## DETTAGLI ESERCIZIO
Quali righe delle voci qui sotto contengono la parola "High"? Restituiscile tutte.

## VOCI ESTRATTE

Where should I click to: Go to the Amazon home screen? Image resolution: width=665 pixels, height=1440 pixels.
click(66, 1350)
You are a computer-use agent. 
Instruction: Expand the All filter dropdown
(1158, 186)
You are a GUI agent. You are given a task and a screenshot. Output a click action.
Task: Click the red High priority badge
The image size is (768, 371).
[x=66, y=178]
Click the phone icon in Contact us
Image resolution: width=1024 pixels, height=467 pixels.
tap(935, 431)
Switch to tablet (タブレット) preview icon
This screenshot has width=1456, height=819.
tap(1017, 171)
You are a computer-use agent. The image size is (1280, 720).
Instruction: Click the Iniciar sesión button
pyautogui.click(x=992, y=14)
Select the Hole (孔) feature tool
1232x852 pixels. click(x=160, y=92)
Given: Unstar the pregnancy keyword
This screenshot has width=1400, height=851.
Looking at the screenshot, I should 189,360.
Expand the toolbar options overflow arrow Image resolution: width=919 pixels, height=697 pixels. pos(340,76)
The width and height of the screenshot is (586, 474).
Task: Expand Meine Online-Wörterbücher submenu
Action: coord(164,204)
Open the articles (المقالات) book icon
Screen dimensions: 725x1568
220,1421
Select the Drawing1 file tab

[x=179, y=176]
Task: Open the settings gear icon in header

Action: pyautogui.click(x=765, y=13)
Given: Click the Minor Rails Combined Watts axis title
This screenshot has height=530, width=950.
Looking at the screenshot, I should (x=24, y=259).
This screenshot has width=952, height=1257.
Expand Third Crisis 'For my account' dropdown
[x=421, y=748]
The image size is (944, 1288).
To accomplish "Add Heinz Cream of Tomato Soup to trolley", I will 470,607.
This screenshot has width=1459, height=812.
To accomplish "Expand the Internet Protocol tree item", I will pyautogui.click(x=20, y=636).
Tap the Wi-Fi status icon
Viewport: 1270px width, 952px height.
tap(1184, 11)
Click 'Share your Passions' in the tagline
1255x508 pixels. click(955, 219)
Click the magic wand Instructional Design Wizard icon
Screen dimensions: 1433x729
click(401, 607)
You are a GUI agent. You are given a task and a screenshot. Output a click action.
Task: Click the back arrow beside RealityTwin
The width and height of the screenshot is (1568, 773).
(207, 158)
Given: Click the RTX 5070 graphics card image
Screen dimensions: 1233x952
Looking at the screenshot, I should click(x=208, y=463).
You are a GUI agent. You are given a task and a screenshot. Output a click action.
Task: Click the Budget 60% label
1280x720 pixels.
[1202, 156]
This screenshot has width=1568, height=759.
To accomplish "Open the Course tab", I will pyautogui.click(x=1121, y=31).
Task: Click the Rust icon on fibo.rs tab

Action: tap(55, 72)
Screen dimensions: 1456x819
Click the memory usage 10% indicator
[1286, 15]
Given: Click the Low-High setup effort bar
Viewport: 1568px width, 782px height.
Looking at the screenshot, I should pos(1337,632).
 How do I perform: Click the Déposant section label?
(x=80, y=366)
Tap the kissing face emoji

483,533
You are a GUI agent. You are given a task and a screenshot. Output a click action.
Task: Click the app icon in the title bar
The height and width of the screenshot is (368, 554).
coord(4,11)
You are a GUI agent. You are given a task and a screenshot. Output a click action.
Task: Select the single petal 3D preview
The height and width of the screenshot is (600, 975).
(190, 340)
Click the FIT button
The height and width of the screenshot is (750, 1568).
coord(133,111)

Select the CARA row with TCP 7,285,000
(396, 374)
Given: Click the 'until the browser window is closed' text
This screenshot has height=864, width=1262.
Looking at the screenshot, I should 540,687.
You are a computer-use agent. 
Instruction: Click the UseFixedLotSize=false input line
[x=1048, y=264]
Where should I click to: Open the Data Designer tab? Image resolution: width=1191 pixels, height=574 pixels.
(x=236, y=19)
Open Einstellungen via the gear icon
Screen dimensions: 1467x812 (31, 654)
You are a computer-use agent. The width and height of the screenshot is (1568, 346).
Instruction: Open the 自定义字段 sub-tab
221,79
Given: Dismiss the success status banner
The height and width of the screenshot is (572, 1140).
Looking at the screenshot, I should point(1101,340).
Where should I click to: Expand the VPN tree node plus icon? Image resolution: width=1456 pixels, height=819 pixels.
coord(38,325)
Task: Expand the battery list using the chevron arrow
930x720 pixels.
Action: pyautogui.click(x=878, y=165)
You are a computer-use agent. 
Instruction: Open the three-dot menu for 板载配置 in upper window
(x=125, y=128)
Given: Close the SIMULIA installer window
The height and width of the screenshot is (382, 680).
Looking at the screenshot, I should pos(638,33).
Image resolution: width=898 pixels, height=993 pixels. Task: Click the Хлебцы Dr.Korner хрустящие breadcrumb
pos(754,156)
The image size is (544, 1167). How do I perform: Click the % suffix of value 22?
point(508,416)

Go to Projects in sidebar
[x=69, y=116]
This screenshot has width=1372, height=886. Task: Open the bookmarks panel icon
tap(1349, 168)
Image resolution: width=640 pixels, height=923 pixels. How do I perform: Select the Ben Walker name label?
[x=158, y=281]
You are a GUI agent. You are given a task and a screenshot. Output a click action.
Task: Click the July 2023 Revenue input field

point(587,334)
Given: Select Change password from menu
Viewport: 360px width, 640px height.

## RISULTATO
Task: Click the red High priority badge
Given: Click the Low-High setup effort bar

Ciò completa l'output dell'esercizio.